Pegloticase is a pegylated recombinant uricase that metabolizes uric acid to the water soluble allantoin, thus decreasing the risk of formation of precipitates. It is indicated for use in patients with refractory gout and in those who can’t tolerate urate-lowering therapy. Unfortunately, the development of antidrug antibodies can require premature discontinuation of pegloticase.
Preliminary clinical trials and case series support using an immunomodulator such as methotrexate in conjunction with pegloticase to increase urate-lowering response durability. Now, investigators at 42 U.S. sites have conducted the first large, randomized, double-blind, placebo-controlled trial of this approach.
In Arthritis & Rheumatology, they report week 24 results of a 52-week trial. These data confirm the superiority of pegloticase plus methotrexate co-therapy over pegloticase monotherapy. They also provide evidence that methotrexate decreases pegloticase immunogenicity by attenuating antidrug antibody development.
Michael E. Weinblatt, MD, associate director of the Center for Arthritis and Joint Diseases at Brigham and Women’s Hospital and Professsor of Medicine at Harvard Medical School, has spent more than four decades studying methotrexate in rheumatic diseases and served as the senior author on this study.
In the MIRROR trial (Methotrexate to Increase Response Rates in Patients with Uncontrolled Gout Receiving Pegloticase), patients began on two weeks of methotrexate therapy along with folic acid 1 mg/day. Patients who tolerated methotrexate were randomly assigned 2:1 to receive pegloticase plus methotrexate or pegloticase plus placebo. Patients were required to have a glomerular filtration rate of >40 to enroll in the study.
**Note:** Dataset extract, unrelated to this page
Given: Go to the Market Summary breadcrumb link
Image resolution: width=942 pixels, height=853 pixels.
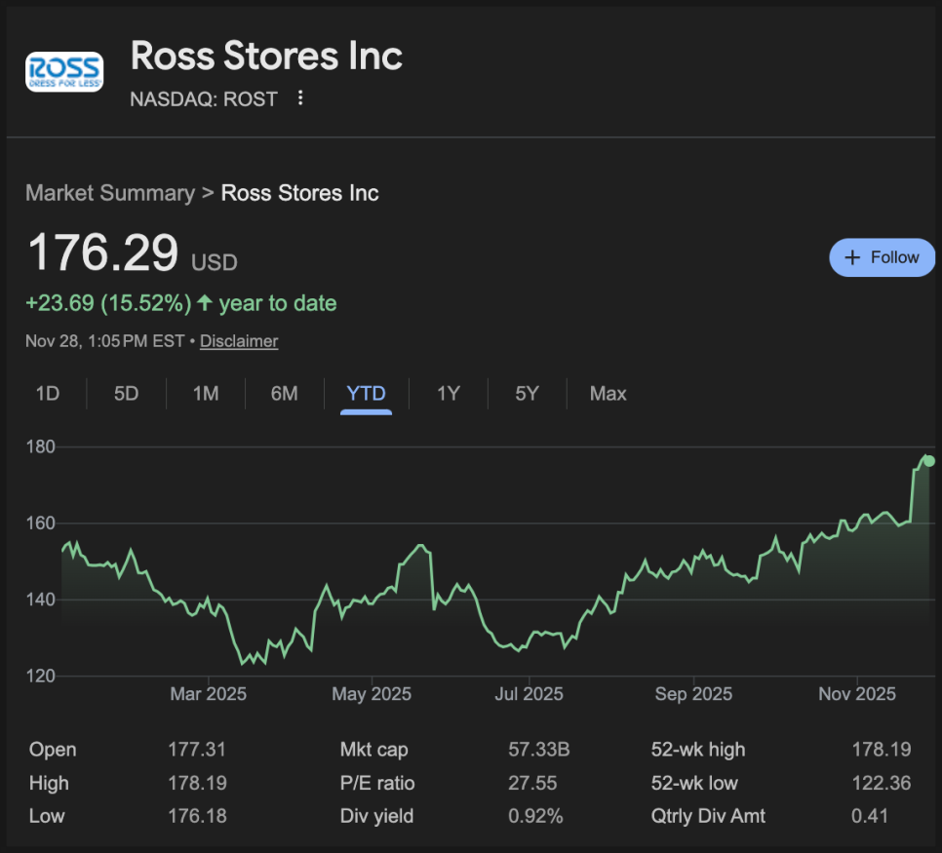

Randomized participants first entered a four week run-in period, taking folic acid and either methotrexate or placebo. 145 patients (96 receiving methotrexate, 49 receiving placebo) then entered the 52-week treatment period. Pegloticase 8 mg was given biweekly from day 1 to week 50 (26 infusions), and folic acid was continued with a methotrexate dosage of 15 mg/week.
If a patient had serum urate levels >6 mg/dL at two consecutive visits beginning at week 2, treatment was discontinued, but the patient remained in the study under observation. 73% of patients on methotrexate and 39% of those on placebo completed treatment through week 24, the time point for this analysis.
The primary efficacy endpoint was the proportion of patients showing treatment response, defined as a serum urate level of <6 mg/dL for ≥80% of visits during weeks 20–24. That endpoint was met in 71% of patients in the pegloticase plus methotrexate group compared with 39% in the pegloticase plus placebo group (P<0.0001).
The combination regimen also outperformed monotherapy concerning:
- Mean change from baseline in serum urate through week 24: −7.66 vs. −5.23 mg/dL (P<0.0001)
- Median time to two consecutive serum urate measurements >6 mg/dL: Not estimable (too few patients discontinued) vs. 69 days (P<0.0001)
- Complete tophus resolution at week 24: 35% versus 14% of patients (P=0.0434)
Reports of adverse events (AE) and serious AEs were comparable between treatment groups, and there was no new safety signal. Gout flare was the most common AE in both groups.
The incidence of infusion reactions was considerably lower with combination therapy (4.2%) than monotherapy (4.2% vs. 30.6%; P<0.001).
The immunogenicity of pegloticase was lower with the use of methotrexate:
- The proportion of patients with post-baseline anti–polyethylene glycol (anti-PEG) antibody positivity: 23% in the pegloticase plus methotrexate group vs. 50% in the pegloticase plus placebo group
- Median time to positive anti-PEG antibody response: Not estimable in the pegloticase plus methotrexate group vs. 155 days in the pegloticase plus placebo group (P=0.0008)
In both treatment groups, fewer patients with anti-PEG antibody positivity were treatment responders during month 6 than patients without the antibodies (55% vs. 81%, respectively). There were 25% in the methotrexate group vs. 58% in the placebo group.